You must give the web page !!!

thx .......

回答 (2)

2007-02-15 5:39 pm
2007-02-15 5:35 pm
On April 30, 1841, 12 weeks after the British had landed in Hong Kong, orders were given by Captain Charles Elliot to establish a police force in the new colony. The first chief of police was Captain William Caine, who also served as the Chief Magistrate. The Hong Kong Police was officially established by the colonial government on May 1, 1844, and the duties of the magistrate and chief of police were separated. At the time of its establishment, the police force consisted of 35 men. It was a multi-racial force, including white officers, and constables of Indian (mostly Sikhs from Punjab), Chinese and other origins. Policemen from different ethnic groups were assigned a different alphabetical letter before their batch numbers: "A" for Europeans, "B" for Indians, "C" for local Chinese who spoke Cantonese, and "D" for Chinese recruited from Shandong Province. "E" was later assigned to White Russians who arrived from Siberia after the Russian Civil War.

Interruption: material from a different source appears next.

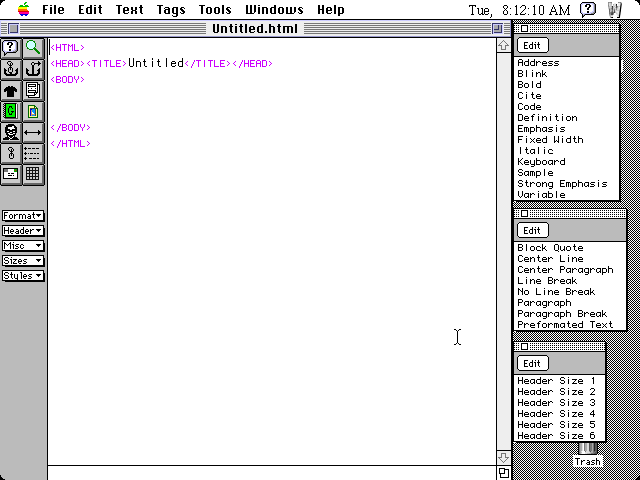The height and width of the screenshot is (480, 640).
Task: Open the Tags menu
Action: [171, 10]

The head-dress also varied according to ethnicity: the whites wore kepis), the Sikh Indians had uniform turbans, and the Chinese wore a form of straw hat. All of them, however, shared the same green tunics in winter - giving rise to the nicknames, 'luk yee' (green coat) and later 'wu kwai' - (tortoise).

For many decades Hong Kong was a 'rough-and-tumble' port with a 'wild west' attitude to law and order. Consequently many members of the force were equally rough individuals. As HK began to flourish and make its place in the world Britain began to take a dim view of the government's lack of grip in both public and private sectors, and officials with strong values and Victorian concepts of management and discipline were sent to raise standards. Strong leadership, both of HK and the force began to pay dividends towards the latter part of the 19th century, and business prospered accordingly. Piracy on the seas, a centuries old way of life for many dwellers on the coast of south China proved a thorn in the side of the Water Police from day one up until the early 1960s.

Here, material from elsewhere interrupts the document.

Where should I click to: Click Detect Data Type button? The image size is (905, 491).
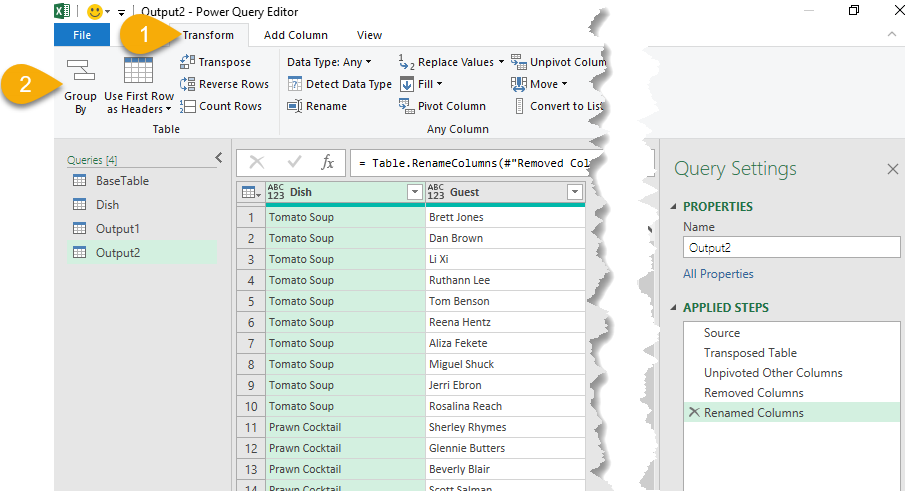pos(339,84)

The 1890s brought challenges both operational and organisational - outbreaks of bubonic plague 1893-94 and the annexation of the New Territories 1898-99 created difficult but surmountable problems. Hong Kong slid easily into the 20th century, at least in its first decade. The fall of the Qing dynasty in 1911 brought civil unrest and the start of WWI in 1914 saw many European officers enlist and return to UK. In the 1920s and 1930s Hong Kong's general peace was punctuated by bouts of civil unrest sparked by unsettled China and Japan's militarism. When war came an unknown number of police officers and reserves - Chinese, Indian, European and Eurasian had their lives taken by the Japanese during the main conflict or during the occupation. A pre-war population of 1.6m dwindled to 600,000 by 1945.

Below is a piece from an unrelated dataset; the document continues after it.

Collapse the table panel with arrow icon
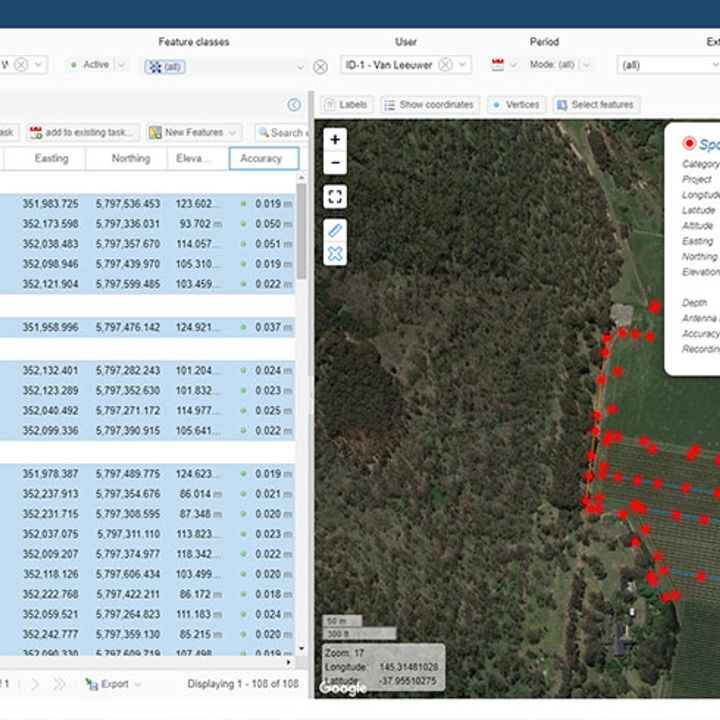 [294, 105]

Post-war the mechanism of government in Hong Kong was a shambles and the police force was certainly in a bad way - no men, no equipment, devastated buildings and important resources like intelligence files, fingerprints, criminal records and personnel documents all lost/destroyed. Nevertheless, the situation presented an opportunity to 'start from scratch' but it took Hong Kong 9 months of the British Military Administration, during which Colonel C.H. Sansom headed the force, for Hong Kong to stand on its own feet again in May 1946.